RAG PDF Chat - Python, React, Tailwind CSS, FastAPI, SSE Streaming, Multi-Agent Pipeline, Text Chunking, Conversion History, Device-Local Data, Anonymous Sessions FullStack Project (Contextual Document Assistant)

A production-style, educational full-stack RAG project that demonstrates how to turn PDF documents into searchable knowledge and chat with them using modern AI models. It is designed for learners and builders who want to understand document chunking, embeddings, vector search, SSE streaming responses, multi-provider model fallback, and practical deployment (Vercel + Coolify VPS) end to end.

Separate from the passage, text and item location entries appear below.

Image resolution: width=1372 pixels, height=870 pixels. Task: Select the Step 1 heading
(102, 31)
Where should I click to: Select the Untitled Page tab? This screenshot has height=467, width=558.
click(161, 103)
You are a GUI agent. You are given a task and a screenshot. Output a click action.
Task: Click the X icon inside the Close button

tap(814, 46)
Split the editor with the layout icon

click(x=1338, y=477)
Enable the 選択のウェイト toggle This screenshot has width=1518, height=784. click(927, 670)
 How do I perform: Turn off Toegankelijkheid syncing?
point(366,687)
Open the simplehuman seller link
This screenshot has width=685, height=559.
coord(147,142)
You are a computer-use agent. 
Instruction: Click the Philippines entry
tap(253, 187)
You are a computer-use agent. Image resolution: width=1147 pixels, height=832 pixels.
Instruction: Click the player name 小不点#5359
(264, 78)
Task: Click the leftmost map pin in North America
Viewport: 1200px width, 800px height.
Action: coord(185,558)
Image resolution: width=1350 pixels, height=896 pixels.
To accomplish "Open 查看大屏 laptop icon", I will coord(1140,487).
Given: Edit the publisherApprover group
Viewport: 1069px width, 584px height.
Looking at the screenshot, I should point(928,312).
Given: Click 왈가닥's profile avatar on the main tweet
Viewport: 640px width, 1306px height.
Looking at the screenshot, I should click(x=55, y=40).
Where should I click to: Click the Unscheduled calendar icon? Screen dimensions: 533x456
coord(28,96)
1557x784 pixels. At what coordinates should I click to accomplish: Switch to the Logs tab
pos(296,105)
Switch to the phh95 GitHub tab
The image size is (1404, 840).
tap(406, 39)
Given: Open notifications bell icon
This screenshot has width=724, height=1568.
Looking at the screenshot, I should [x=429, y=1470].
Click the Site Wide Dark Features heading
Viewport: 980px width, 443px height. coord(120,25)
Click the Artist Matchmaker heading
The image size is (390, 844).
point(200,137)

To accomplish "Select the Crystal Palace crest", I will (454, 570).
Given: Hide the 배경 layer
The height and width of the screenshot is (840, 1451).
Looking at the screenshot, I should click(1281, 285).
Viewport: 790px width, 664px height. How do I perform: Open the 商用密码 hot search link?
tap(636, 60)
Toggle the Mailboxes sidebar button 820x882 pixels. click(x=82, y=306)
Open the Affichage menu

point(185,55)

Frontend Live Demo: https://pdf-chat-scrapper.vercel.app/
Backend Live Demo: https://rag-pdf-backend.arnobmahmud.com/

Project overview
What you will learn
Keywords and glossary (beginner-friendly)
Architecture walkthrough
Tech stack and dependencies
Project structure and file walkthrough
Core features and how they work
API reference
Environment variables (.env) explained
How to run locally
How to deploy (Vercel + Coolify VPS)
How to reuse this project in your own apps
Quality checks and scripts
Troubleshooting notes
Contributing
License

Project overview

This app lets a user upload a PDF and ask questions about it. The backend parses PDF text, splits it into chunks, embeds each chunk into vectors, stores vectors in FAISS, retrieves relevant context for each question, then sends that context to an LLM for grounded responses.

It also includes:

Anonymous session isolation (per browser via session header)
Streaming answers (SSE) and non-streaming mode
Model selector with provider fallback
Optional source snippets
Rate limiting
Device-local saved chat history in IndexedDB
Deployment-ready Docker/Coolify setup

What you will learn

How RAG (Retrieval Augmented Generation) works in a practical, production-like app.
How to build a TypeScript React frontend that calls a FastAPI backend.
How to wire PDF upload, chunking, embeddings, and vector search.
How to stream model output token-by-token over SSE.
How to maintain per-browser isolation without user authentication.
How to deploy frontend and backend separately with correct CORS and environment config.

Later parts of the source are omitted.